(Available data Opens)

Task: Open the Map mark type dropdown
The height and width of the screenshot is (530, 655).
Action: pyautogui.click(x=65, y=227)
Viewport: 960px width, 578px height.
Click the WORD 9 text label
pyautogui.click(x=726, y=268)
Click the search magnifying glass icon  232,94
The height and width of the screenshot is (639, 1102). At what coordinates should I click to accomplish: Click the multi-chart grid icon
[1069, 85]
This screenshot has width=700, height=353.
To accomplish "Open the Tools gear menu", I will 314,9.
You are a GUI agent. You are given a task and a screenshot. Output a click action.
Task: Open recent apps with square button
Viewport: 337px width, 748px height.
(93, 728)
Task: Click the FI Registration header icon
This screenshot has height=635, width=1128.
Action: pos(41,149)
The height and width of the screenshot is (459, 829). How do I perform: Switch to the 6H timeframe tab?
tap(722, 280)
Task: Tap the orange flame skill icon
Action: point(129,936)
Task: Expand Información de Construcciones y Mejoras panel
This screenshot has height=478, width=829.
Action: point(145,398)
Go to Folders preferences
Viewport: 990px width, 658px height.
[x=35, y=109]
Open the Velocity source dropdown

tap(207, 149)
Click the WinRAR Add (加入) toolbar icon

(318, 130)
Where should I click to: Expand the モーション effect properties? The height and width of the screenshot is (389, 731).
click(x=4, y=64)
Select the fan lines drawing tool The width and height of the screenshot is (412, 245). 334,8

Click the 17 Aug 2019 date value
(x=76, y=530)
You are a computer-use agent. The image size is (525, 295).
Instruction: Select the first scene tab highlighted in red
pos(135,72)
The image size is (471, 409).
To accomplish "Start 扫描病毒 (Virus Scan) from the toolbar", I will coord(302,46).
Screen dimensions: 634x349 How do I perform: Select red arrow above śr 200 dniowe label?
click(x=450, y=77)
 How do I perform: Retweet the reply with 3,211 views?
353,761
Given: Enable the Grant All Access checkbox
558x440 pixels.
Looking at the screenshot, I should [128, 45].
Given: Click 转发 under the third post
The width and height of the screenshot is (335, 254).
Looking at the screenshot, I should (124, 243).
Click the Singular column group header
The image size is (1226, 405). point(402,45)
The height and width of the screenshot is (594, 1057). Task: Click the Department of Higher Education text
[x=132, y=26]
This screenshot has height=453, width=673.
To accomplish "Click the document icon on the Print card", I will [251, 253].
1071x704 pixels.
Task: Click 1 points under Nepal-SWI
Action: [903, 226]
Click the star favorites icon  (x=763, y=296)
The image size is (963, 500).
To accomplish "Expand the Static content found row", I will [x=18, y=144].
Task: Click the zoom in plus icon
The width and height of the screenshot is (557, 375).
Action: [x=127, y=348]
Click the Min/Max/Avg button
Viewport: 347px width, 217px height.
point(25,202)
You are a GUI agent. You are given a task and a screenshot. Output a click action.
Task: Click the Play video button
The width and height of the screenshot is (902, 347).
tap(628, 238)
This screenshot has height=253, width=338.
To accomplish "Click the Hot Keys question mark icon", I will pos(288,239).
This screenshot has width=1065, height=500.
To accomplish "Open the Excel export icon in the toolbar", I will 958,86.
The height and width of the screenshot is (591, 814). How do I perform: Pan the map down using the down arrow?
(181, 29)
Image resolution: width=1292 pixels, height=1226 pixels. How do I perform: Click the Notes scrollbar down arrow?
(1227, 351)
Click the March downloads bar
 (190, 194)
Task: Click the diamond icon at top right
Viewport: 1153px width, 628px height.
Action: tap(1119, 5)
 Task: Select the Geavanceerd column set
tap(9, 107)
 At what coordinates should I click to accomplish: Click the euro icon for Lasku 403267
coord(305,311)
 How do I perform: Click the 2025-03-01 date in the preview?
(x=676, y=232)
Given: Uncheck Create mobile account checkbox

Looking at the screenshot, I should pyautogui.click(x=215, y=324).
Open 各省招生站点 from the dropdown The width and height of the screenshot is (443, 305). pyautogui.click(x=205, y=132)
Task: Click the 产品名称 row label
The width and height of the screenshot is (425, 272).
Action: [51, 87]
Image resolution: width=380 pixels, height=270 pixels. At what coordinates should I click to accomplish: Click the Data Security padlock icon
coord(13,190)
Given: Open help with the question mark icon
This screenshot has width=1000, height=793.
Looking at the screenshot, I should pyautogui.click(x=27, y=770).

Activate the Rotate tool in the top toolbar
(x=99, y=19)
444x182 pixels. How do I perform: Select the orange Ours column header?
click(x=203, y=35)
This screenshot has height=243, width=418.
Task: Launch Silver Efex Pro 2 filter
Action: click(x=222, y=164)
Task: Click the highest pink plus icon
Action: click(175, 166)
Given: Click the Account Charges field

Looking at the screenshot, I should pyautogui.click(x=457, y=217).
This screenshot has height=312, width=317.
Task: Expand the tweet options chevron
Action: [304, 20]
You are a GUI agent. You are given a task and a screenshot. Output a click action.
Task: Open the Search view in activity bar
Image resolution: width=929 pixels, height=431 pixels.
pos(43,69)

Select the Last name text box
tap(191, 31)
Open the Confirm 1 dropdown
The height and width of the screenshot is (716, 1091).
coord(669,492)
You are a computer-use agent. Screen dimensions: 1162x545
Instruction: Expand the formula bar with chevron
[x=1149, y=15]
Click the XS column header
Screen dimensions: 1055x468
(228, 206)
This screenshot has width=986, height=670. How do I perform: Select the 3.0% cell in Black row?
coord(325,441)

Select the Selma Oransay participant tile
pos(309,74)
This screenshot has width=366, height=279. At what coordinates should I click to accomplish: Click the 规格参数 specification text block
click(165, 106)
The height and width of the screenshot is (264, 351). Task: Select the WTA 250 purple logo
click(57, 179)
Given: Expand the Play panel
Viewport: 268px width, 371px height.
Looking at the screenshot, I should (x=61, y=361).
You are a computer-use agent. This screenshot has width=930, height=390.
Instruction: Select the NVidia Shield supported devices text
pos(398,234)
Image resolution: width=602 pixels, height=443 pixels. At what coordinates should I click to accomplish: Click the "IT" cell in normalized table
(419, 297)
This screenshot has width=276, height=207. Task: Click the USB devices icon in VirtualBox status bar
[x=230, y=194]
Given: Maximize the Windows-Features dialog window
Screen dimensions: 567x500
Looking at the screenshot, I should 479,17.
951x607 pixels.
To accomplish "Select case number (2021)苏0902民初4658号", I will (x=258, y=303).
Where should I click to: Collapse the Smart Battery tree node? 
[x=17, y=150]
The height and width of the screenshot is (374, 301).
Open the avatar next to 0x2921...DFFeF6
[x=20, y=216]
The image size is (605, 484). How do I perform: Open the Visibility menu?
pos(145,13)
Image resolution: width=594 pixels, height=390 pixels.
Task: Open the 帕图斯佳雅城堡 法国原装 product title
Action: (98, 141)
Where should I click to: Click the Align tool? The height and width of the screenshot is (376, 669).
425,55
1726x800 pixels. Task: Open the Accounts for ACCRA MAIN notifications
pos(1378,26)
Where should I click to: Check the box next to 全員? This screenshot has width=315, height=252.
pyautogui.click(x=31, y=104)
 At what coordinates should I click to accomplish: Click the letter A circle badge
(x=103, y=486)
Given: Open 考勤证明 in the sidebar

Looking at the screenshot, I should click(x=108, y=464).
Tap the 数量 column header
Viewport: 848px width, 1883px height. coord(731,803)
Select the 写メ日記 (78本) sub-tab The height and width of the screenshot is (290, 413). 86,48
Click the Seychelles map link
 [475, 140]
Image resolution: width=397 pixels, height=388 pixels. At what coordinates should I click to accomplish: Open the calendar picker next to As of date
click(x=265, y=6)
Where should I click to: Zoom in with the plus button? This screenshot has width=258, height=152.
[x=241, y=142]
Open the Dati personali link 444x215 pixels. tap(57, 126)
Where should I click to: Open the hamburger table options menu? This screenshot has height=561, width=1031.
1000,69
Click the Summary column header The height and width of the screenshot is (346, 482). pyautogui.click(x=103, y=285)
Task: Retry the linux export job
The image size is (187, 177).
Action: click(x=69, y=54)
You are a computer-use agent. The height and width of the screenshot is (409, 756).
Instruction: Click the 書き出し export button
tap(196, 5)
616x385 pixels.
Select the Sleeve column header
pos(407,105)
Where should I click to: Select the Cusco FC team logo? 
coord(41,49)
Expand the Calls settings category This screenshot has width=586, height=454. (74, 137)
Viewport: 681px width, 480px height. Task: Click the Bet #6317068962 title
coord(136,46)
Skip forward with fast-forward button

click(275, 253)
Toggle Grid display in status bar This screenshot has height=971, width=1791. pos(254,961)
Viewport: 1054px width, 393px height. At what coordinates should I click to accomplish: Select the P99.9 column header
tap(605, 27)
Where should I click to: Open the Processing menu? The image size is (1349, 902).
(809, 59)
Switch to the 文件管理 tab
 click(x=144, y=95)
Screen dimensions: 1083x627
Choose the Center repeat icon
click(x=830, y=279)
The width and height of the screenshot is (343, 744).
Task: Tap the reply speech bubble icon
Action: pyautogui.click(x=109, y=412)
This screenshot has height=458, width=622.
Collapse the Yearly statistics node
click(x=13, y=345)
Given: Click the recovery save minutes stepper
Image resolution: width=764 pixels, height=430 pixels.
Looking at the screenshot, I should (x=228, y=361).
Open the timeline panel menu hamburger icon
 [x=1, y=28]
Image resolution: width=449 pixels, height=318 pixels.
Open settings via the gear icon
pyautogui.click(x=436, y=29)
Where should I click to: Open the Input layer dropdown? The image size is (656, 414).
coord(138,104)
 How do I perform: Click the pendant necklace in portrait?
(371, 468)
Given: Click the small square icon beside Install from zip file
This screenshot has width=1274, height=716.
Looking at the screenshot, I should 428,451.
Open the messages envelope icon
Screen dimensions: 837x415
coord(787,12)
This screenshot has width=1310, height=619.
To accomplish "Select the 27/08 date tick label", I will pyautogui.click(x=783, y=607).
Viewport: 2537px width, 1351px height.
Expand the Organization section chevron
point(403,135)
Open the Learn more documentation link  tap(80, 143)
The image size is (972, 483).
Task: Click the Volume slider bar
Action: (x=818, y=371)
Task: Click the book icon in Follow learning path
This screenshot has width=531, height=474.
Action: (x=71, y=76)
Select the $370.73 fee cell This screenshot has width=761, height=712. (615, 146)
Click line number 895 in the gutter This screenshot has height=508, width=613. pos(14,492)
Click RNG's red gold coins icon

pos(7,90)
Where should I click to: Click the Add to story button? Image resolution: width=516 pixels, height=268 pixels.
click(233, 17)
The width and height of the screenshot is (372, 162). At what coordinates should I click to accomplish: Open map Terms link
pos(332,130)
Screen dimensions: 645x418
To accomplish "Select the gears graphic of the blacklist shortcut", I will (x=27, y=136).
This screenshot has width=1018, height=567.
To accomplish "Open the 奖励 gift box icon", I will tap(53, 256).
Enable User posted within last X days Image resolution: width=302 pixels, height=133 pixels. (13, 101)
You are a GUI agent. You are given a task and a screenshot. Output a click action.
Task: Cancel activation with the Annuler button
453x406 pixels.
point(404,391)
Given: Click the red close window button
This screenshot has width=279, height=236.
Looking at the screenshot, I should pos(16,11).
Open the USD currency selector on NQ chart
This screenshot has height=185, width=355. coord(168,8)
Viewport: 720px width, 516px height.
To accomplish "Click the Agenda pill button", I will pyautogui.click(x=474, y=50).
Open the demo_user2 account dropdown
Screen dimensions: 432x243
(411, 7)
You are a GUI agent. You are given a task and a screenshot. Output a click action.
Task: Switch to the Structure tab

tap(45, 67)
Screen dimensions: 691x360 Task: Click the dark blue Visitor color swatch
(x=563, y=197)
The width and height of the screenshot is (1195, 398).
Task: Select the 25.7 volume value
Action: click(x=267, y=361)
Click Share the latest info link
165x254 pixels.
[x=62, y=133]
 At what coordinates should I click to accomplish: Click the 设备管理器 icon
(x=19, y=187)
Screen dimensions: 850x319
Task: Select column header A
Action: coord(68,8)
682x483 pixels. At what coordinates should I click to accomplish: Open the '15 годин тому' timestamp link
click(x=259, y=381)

(Available data Closes)

> _Work to complete_
Please find each line in the records above that holds the word "Enable", and copy it.

> _Result of this task_
Given: Enable the Grant All Access checkbox
Enable User posted within last X days Image resolution: width=302 pixels, height=133 pixels. (13, 101)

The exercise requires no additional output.